Happy Holidays and thanks for joining me again this year. I've made a few small changes like purging the mailing list although if you're reading this that doesn't really concern you. I've also ditched the questionnaire because it just didn't seem as amusing as it used to. If you miss it -- by all means scratch out your own questions, answer them and send them on over. In fact, here's one to get you started: why does my refrigerator door have 20 of those little hollowed out thingys to hold eggs? Finally, for the first time I have some guest contributors. This year's letter is devoted to recounting the numerous exciting moments that make my existence so special.

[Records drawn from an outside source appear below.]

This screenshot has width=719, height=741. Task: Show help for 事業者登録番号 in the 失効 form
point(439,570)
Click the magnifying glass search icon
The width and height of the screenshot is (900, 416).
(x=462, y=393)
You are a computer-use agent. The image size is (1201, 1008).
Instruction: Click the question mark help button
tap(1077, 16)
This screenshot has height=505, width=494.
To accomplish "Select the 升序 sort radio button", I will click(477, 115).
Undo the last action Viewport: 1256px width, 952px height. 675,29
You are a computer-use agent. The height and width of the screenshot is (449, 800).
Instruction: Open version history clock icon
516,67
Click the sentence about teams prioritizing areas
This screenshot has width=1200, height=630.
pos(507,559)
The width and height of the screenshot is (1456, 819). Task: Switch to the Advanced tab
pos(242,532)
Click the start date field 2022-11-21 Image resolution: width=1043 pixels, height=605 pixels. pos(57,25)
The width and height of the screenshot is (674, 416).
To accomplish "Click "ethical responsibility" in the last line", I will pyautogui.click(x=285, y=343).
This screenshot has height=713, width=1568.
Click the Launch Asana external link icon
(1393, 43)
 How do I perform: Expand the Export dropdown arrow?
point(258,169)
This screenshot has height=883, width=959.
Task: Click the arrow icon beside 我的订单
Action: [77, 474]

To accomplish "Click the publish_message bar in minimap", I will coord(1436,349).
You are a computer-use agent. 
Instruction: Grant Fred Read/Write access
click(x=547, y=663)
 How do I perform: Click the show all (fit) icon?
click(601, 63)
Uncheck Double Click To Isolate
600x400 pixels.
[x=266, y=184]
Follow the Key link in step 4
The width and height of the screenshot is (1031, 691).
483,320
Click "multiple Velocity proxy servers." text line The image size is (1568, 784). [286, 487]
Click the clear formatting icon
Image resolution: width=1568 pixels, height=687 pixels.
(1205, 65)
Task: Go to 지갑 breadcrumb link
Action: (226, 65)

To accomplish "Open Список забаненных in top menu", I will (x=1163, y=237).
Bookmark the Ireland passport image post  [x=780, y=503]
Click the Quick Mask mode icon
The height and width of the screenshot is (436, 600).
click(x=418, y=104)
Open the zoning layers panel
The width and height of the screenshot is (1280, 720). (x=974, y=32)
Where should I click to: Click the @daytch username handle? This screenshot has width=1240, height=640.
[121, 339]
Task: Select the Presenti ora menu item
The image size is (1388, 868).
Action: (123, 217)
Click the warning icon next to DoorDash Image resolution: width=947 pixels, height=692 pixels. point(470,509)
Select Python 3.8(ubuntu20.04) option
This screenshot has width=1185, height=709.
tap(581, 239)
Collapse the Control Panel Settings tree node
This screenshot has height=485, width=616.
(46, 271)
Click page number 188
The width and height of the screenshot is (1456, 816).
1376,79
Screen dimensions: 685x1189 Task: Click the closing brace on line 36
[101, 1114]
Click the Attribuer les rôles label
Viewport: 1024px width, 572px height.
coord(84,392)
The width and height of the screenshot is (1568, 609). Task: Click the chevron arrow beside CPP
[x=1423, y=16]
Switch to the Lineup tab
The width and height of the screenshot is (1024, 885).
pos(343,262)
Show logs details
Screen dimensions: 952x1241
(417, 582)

During the summer I went camping with my family in central Washington, south of Mt. Rainier at what is referred to as a "primitive" camp area. Doesn't the word primitive bring to mind hairy, sloped-head Neanderthals, sitting around desperately trying to invent the wheel? Wasn't really like that. It was gorgeous scenery, some lakes (more accurately, reservoirs, I believe), hot in the sun, but nice breeze in the shade. Good company and, to my own personal detriment, too much food. Have you heard about "poppers?" This is a completely demented food product which consists of a jalapeno pepper stuffed with cream cheese, breaded and fried. They taste really good and I think 1 popper supplies about 245% of the U.S. recommended daily allowance of fat. I ate about ten of them. Plus I drank beer and ate chips and as you might guess, I woke up in the middle of the night feeling, well let's just say: not so hot and there I was in a tent, you know the kind with all these zippers that go back and forth but never seem to open the tent door? In the meantime, on our drive out we'd heard on the radio that it was the 40th (or whatever, I can't remember how long) anniversary of starting this UFO reporting service and the first report had been 9 UFO's spotted over Mt. Rainier and I'd spent the entire afternoon talking about UFO sightings and abductions, and Sasquatch -- so here I am, stuck in the tent, feeling really sketchy but I'm too terrified to go outside.

Pam in the Village of the Dead


I am one of these ultra-save-a-tree mentality people who often places phone calls to zealous catalog publishers when I think I'm getting too many catalogs -- in this case, three at the office. So I call and I have to read the info off the mailing labels so they know what to cancel and then the lady wants MY name and address. "What for?" I say. "Are you going to send ME a catalog." "I don't think so." she says, a little catty, in my opinion. "We need it in case we have to verify the cancellation." VERIFY THE CANCELLATION? I had no idea there were all these troublemakers out there burning up the phone wires calling and cancelling catalogs.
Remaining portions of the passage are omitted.